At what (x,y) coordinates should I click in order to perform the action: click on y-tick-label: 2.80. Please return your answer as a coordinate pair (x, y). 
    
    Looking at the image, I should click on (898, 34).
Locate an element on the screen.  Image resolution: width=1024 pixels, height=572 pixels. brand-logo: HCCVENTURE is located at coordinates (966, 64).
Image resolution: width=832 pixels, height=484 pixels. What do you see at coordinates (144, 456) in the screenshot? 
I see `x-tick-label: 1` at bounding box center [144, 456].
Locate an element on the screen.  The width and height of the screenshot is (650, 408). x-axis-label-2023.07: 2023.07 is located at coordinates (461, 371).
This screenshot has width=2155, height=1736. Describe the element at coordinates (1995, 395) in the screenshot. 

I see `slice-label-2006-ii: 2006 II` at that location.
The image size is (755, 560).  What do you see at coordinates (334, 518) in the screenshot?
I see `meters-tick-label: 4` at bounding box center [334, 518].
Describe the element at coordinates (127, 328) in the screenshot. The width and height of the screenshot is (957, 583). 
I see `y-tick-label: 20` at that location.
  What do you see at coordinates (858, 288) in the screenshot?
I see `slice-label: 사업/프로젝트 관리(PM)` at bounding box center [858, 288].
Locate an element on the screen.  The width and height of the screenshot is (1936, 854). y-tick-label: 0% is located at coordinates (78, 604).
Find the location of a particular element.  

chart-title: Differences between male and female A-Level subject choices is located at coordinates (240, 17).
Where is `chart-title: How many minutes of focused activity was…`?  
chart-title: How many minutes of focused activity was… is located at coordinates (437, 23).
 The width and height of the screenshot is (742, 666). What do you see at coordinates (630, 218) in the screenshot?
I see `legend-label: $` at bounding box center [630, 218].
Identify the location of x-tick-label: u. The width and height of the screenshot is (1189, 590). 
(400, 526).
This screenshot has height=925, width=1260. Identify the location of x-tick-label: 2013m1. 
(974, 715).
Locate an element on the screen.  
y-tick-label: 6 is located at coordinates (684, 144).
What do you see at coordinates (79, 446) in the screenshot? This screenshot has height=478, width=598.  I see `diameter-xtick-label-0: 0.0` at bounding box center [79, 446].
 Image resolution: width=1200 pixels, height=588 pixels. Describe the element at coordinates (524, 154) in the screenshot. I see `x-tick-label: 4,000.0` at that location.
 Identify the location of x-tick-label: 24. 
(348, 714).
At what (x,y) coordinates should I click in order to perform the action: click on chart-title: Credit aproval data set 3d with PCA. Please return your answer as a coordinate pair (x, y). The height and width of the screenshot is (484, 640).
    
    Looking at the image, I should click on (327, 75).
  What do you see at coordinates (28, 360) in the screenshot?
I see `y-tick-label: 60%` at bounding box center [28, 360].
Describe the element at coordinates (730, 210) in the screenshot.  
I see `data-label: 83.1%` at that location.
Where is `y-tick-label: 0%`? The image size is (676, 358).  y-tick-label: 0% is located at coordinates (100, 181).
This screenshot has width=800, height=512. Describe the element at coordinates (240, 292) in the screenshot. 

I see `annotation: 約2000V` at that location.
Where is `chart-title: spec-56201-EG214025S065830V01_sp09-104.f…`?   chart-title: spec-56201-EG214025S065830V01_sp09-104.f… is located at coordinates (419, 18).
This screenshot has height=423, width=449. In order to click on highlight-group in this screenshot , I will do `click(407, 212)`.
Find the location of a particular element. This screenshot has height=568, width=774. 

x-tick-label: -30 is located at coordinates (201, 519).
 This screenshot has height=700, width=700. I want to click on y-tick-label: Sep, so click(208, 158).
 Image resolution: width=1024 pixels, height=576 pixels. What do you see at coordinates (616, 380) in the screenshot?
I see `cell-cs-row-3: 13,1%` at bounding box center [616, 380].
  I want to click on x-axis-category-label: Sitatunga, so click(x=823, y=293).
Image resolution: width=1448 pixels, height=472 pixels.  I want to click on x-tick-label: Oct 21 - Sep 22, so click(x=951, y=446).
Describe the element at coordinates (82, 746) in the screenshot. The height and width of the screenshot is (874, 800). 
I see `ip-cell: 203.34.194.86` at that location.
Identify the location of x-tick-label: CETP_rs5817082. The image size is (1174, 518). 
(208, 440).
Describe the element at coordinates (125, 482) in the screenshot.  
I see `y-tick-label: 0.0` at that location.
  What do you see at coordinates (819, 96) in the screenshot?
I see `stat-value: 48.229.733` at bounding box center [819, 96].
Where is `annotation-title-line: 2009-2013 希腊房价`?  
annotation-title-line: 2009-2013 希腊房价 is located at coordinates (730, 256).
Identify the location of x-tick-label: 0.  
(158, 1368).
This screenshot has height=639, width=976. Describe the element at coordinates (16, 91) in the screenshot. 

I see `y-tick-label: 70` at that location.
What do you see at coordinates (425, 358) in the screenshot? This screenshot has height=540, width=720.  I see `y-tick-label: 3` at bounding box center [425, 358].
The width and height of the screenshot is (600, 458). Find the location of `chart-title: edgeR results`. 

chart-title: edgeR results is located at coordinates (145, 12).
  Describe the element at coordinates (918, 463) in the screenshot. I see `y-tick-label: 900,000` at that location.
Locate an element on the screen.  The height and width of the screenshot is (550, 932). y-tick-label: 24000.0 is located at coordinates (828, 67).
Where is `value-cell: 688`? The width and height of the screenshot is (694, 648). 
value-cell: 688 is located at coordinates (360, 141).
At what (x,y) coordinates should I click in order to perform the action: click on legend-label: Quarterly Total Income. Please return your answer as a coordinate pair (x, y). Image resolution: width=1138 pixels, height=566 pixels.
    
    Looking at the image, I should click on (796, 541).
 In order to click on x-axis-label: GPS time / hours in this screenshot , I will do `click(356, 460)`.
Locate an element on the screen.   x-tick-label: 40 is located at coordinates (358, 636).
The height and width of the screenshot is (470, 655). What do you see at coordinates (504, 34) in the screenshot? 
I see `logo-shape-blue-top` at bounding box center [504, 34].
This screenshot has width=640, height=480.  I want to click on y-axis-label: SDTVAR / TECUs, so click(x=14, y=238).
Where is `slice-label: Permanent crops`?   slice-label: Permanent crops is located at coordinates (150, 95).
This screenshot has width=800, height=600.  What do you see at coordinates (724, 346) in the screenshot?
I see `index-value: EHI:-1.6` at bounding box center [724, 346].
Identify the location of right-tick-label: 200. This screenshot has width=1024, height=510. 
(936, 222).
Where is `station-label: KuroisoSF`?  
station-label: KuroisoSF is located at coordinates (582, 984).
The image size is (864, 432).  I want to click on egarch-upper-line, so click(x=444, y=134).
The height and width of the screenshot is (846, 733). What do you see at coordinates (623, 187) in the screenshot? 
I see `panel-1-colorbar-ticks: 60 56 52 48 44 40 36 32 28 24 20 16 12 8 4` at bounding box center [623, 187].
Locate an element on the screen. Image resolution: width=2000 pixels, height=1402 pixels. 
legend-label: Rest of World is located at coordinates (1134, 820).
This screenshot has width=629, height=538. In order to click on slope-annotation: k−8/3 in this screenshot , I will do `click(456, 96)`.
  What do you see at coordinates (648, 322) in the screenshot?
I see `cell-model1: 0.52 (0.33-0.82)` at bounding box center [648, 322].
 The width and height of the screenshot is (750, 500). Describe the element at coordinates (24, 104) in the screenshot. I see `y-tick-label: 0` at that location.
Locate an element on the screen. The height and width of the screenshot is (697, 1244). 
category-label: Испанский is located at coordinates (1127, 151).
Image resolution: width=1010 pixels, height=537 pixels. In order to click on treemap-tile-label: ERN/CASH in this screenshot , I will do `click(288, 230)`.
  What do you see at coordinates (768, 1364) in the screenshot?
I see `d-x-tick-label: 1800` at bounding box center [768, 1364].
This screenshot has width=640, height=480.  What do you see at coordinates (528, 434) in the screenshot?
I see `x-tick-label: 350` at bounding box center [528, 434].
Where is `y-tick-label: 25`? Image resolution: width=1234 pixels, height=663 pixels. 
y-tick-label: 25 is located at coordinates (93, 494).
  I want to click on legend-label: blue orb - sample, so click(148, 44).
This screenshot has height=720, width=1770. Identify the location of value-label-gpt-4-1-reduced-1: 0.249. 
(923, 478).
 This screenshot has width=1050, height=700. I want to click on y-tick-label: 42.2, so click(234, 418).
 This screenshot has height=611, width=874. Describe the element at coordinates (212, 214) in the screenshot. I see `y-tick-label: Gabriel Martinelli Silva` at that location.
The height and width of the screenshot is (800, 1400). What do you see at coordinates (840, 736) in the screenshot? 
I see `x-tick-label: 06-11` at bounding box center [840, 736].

= = = =

§ **TASK PROMPT**:
Copy the rows word for word, from the start of the rows through the line containing "coordinates (966, 64).".

§ **RESPONSE**:
At what (x,y) coordinates should I click in order to perform the action: click on y-tick-label: 2.80. Please return your answer as a coordinate pair (x, y). 
    
    Looking at the image, I should click on (898, 34).
Locate an element on the screen.  Image resolution: width=1024 pixels, height=572 pixels. brand-logo: HCCVENTURE is located at coordinates (966, 64).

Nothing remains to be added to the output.